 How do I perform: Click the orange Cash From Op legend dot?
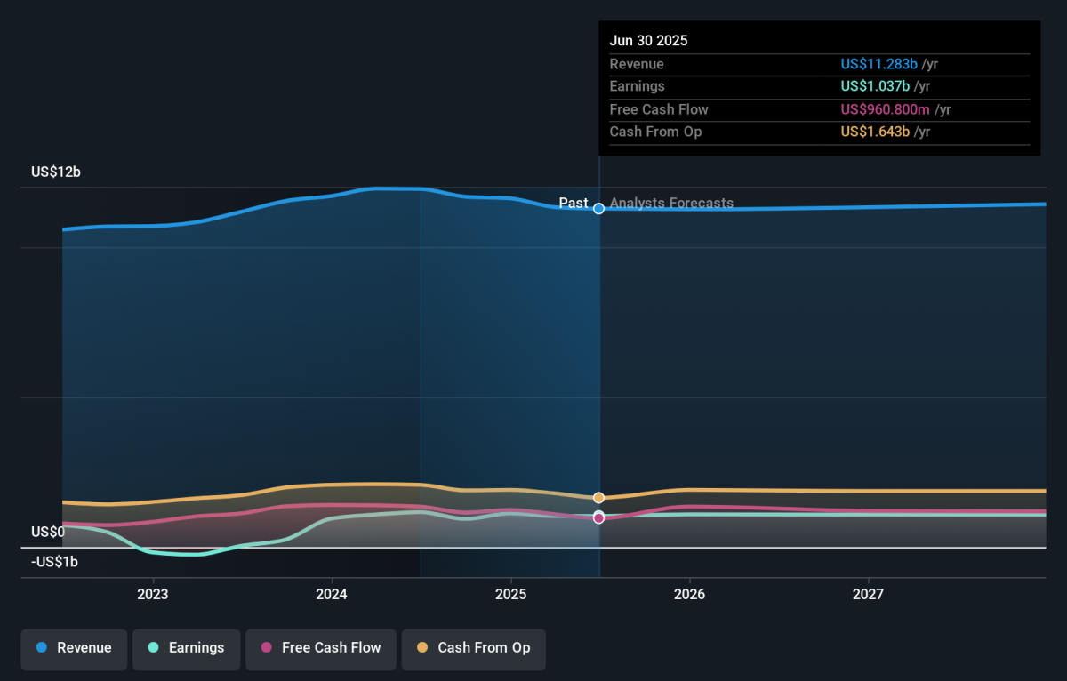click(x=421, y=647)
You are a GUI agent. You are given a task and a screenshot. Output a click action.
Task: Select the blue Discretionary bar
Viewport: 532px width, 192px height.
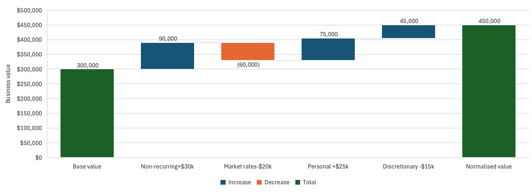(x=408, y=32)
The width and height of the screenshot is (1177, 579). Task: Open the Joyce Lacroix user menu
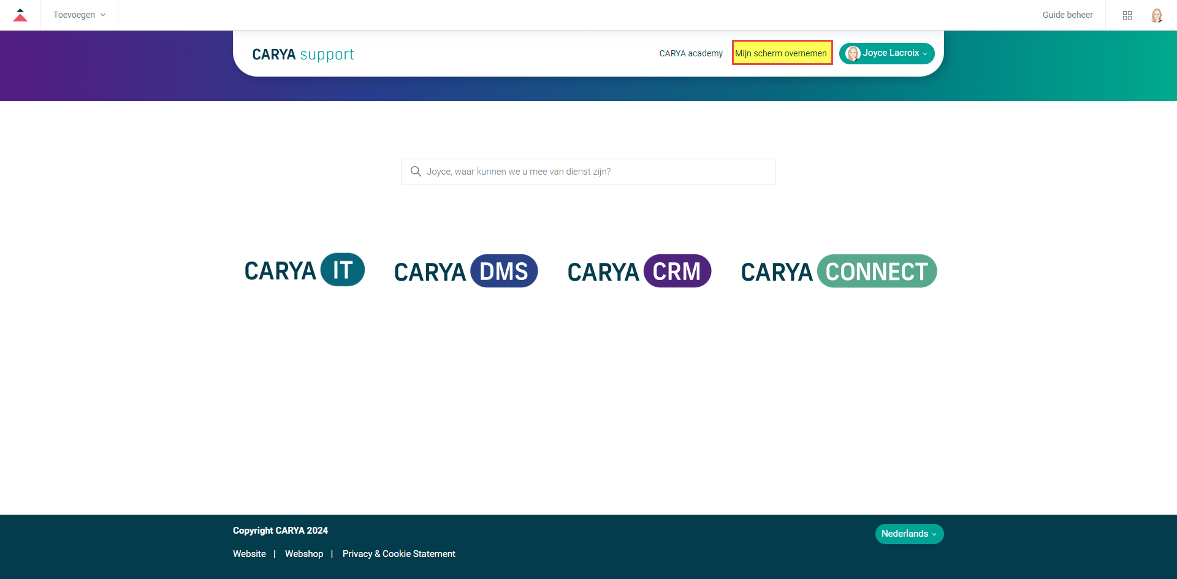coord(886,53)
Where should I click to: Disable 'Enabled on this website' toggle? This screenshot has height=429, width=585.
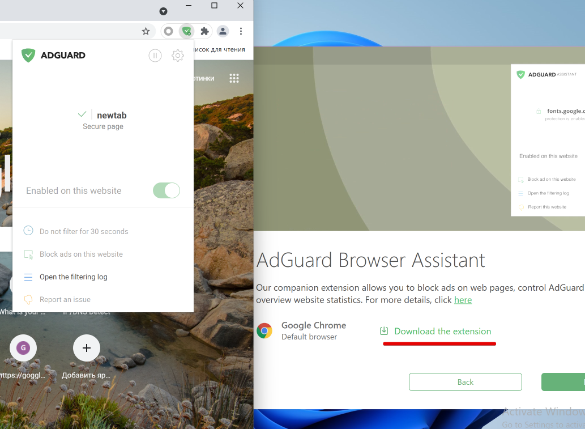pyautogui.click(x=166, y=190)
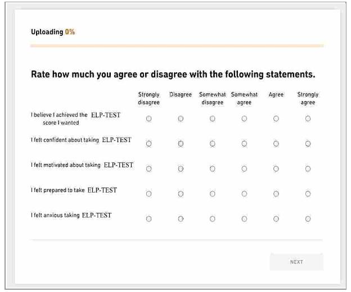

WHAT YOU HAVE TO DO - With the pictures left out, write out exactly the lines from the line containing "Where should I" through the last line of the entries above, both ends included, and no others.

FINISHED TASK -
Where should I click to: Disable 'Enabled on this website' toggle? This screenshot has height=429, width=585.
pyautogui.click(x=166, y=190)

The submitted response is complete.